__Records supplied__.
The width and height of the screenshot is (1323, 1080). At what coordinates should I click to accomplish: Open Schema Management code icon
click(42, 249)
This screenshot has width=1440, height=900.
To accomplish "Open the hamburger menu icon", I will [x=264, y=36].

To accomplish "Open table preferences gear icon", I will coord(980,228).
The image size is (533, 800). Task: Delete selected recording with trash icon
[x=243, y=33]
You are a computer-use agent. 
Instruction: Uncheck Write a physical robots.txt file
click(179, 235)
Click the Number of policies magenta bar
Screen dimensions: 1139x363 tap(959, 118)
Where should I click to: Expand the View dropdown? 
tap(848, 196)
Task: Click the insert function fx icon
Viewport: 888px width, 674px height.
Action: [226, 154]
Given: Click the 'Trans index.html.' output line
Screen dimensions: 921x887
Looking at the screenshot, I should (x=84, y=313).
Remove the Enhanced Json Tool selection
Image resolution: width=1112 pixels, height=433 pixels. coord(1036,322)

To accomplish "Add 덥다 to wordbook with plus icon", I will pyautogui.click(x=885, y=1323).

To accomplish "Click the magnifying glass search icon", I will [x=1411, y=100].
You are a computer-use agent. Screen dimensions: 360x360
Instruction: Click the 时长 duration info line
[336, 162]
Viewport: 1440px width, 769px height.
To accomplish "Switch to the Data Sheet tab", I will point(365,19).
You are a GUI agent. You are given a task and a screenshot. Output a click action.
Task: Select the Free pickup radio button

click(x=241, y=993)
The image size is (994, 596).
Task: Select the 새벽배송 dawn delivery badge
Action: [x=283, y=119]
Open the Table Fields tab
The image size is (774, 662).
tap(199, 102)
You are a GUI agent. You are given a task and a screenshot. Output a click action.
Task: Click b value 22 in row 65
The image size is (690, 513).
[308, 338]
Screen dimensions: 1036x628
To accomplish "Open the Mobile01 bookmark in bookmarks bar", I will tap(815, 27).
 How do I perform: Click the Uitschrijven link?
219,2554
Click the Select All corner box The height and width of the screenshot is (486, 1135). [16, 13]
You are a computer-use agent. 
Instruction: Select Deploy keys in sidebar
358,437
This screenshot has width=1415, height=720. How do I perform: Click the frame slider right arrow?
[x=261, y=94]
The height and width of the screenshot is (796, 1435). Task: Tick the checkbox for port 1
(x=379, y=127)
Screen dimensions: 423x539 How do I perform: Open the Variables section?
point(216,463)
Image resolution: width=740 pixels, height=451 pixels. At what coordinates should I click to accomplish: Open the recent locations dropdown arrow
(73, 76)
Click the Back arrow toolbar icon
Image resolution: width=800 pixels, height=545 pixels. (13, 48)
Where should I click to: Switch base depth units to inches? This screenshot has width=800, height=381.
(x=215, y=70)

__Exercise__.
Write the listing out again in its entirety, exactly.

__Result of this task__.
The width and height of the screenshot is (1323, 1080). At what coordinates should I click to accomplish: Open Schema Management code icon
click(42, 249)
This screenshot has width=1440, height=900.
To accomplish "Open the hamburger menu icon", I will [x=264, y=36].

To accomplish "Open table preferences gear icon", I will coord(980,228).
The image size is (533, 800). Task: Delete selected recording with trash icon
[x=243, y=33]
You are a computer-use agent. 
Instruction: Uncheck Write a physical robots.txt file
click(179, 235)
Click the Number of policies magenta bar
Screen dimensions: 1139x363 tap(959, 118)
Where should I click to: Expand the View dropdown? 
tap(848, 196)
Task: Click the insert function fx icon
Viewport: 888px width, 674px height.
Action: [226, 154]
Given: Click the 'Trans index.html.' output line
Screen dimensions: 921x887
Looking at the screenshot, I should (x=84, y=313).
Remove the Enhanced Json Tool selection
Image resolution: width=1112 pixels, height=433 pixels. coord(1036,322)

To accomplish "Add 덥다 to wordbook with plus icon", I will pyautogui.click(x=885, y=1323).

To accomplish "Click the magnifying glass search icon", I will [x=1411, y=100].
You are a computer-use agent. Screen dimensions: 360x360
Instruction: Click the 时长 duration info line
[336, 162]
Viewport: 1440px width, 769px height.
To accomplish "Switch to the Data Sheet tab", I will point(365,19).
You are a GUI agent. You are given a task and a screenshot. Output a click action.
Task: Select the Free pickup radio button

click(x=241, y=993)
The image size is (994, 596).
Task: Select the 새벽배송 dawn delivery badge
Action: [x=283, y=119]
Open the Table Fields tab
The image size is (774, 662).
tap(199, 102)
You are a GUI agent. You are given a task and a screenshot. Output a click action.
Task: Click b value 22 in row 65
The image size is (690, 513).
[308, 338]
Screen dimensions: 1036x628
To accomplish "Open the Mobile01 bookmark in bookmarks bar", I will tap(815, 27).
 How do I perform: Click the Uitschrijven link?
219,2554
Click the Select All corner box The height and width of the screenshot is (486, 1135). [16, 13]
You are a computer-use agent. 
Instruction: Select Deploy keys in sidebar
358,437
This screenshot has width=1415, height=720. How do I perform: Click the frame slider right arrow?
[x=261, y=94]
The height and width of the screenshot is (796, 1435). Task: Tick the checkbox for port 1
(x=379, y=127)
Screen dimensions: 423x539 How do I perform: Open the Variables section?
point(216,463)
Image resolution: width=740 pixels, height=451 pixels. At what coordinates should I click to accomplish: Open the recent locations dropdown arrow
(73, 76)
Click the Back arrow toolbar icon
Image resolution: width=800 pixels, height=545 pixels. (13, 48)
Where should I click to: Switch base depth units to inches? This screenshot has width=800, height=381.
(x=215, y=70)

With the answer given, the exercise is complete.